>>>>>

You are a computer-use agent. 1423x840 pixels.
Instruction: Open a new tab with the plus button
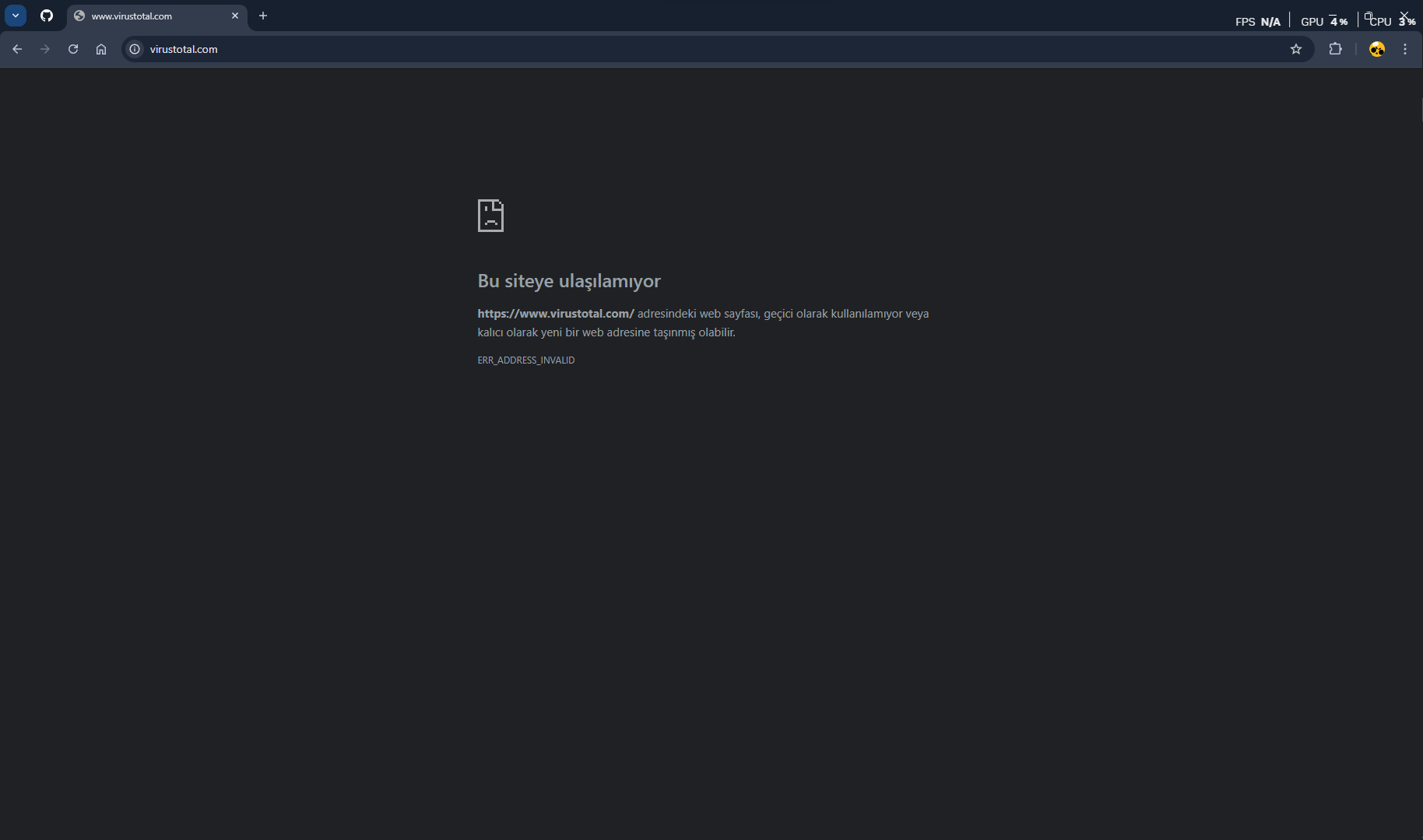262,16
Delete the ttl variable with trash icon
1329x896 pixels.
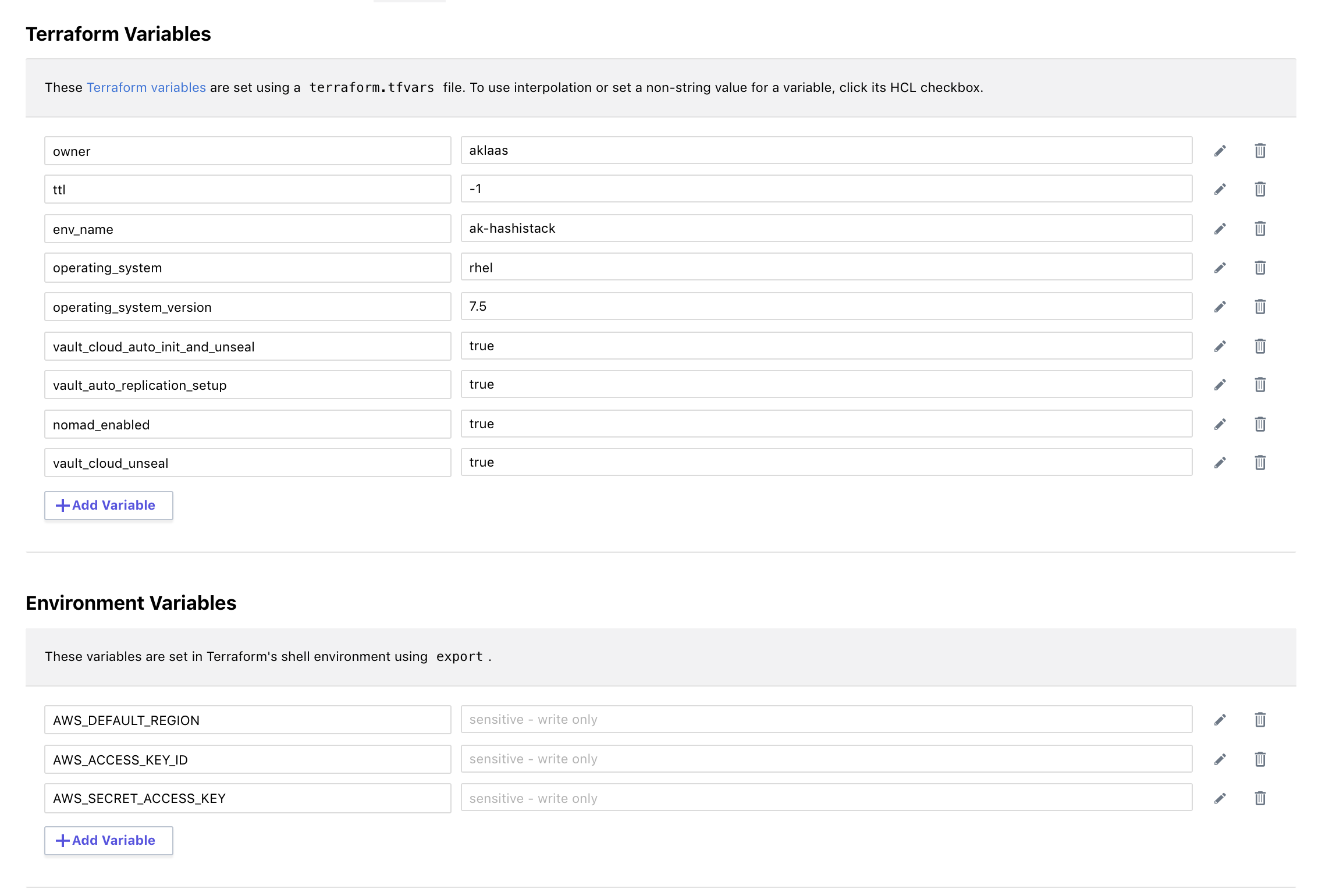(x=1260, y=189)
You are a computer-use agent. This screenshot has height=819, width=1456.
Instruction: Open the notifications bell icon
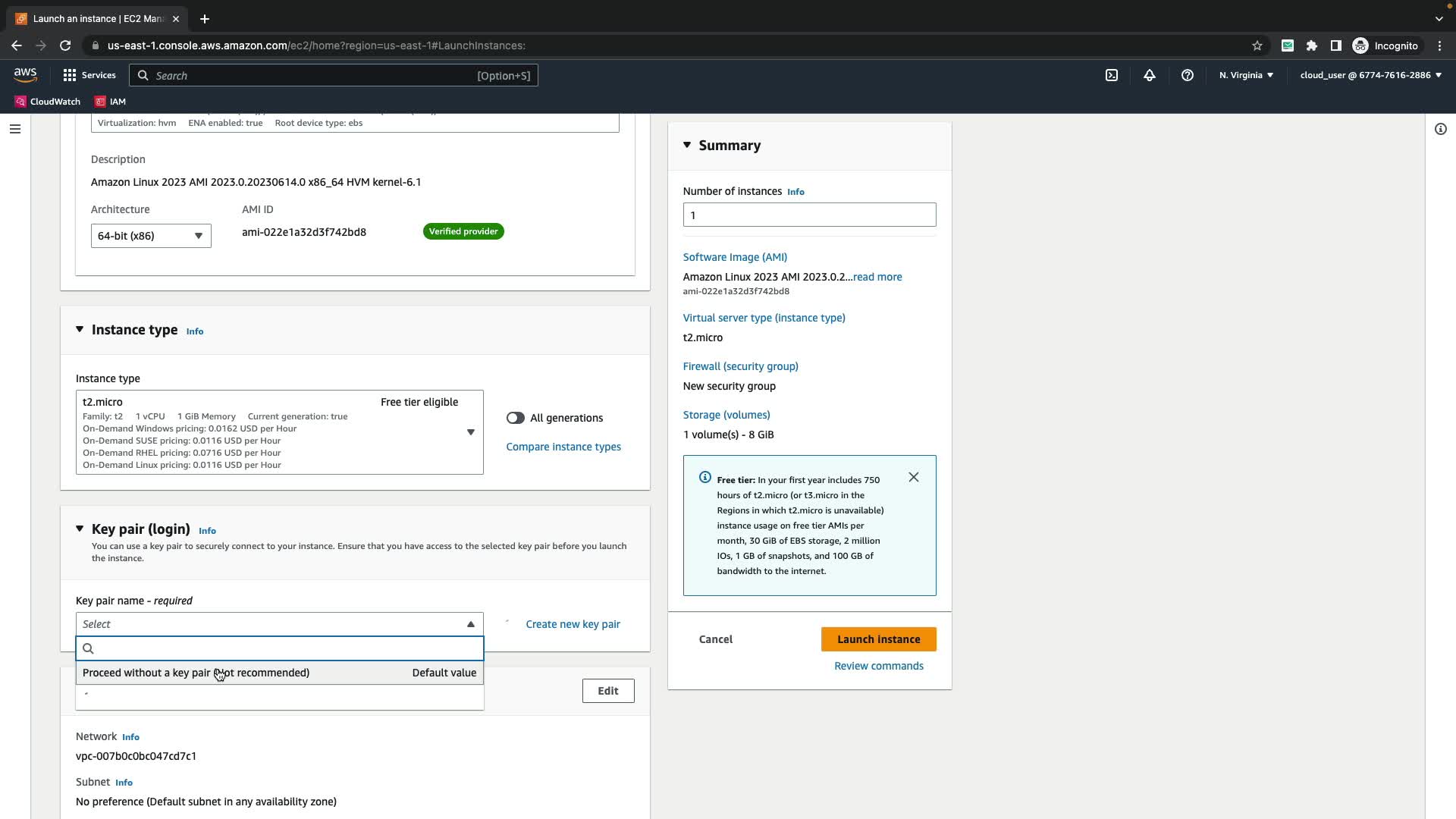pos(1149,75)
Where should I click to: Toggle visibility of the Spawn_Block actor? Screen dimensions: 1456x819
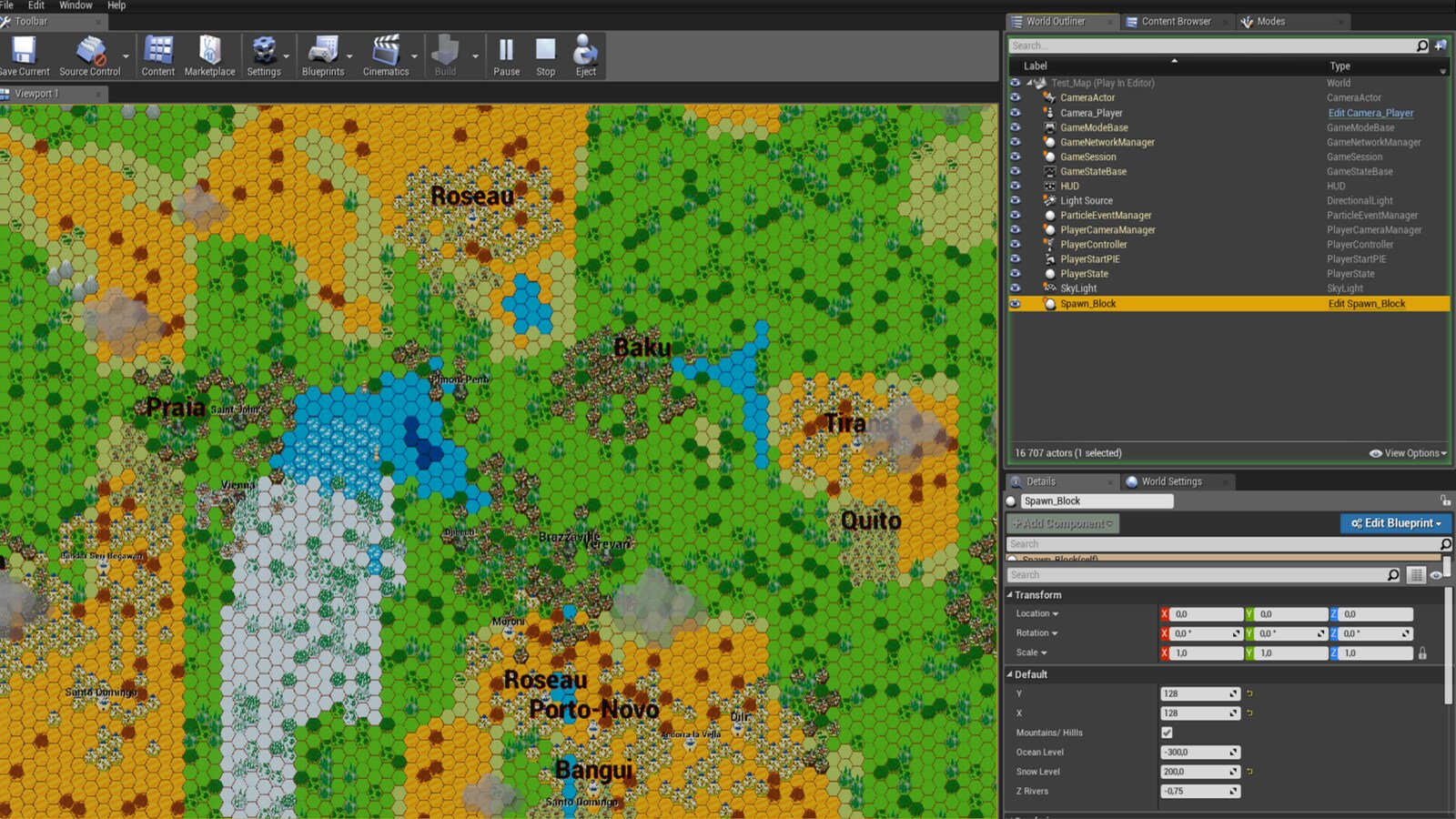[1015, 303]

<<<<<

• [Task to complete]: Return every entry above word for word, and include no images.

• [Output for this task]:
You are a computer-use agent. 1423x840 pixels.
Instruction: Open a new tab with the plus button
262,16
Delete the ttl variable with trash icon
1329x896 pixels.
(x=1260, y=189)
You are a computer-use agent. This screenshot has height=819, width=1456.
Instruction: Open the notifications bell icon
pos(1149,75)
Where should I click to: Toggle visibility of the Spawn_Block actor? Screen dimensions: 1456x819
[1015, 303]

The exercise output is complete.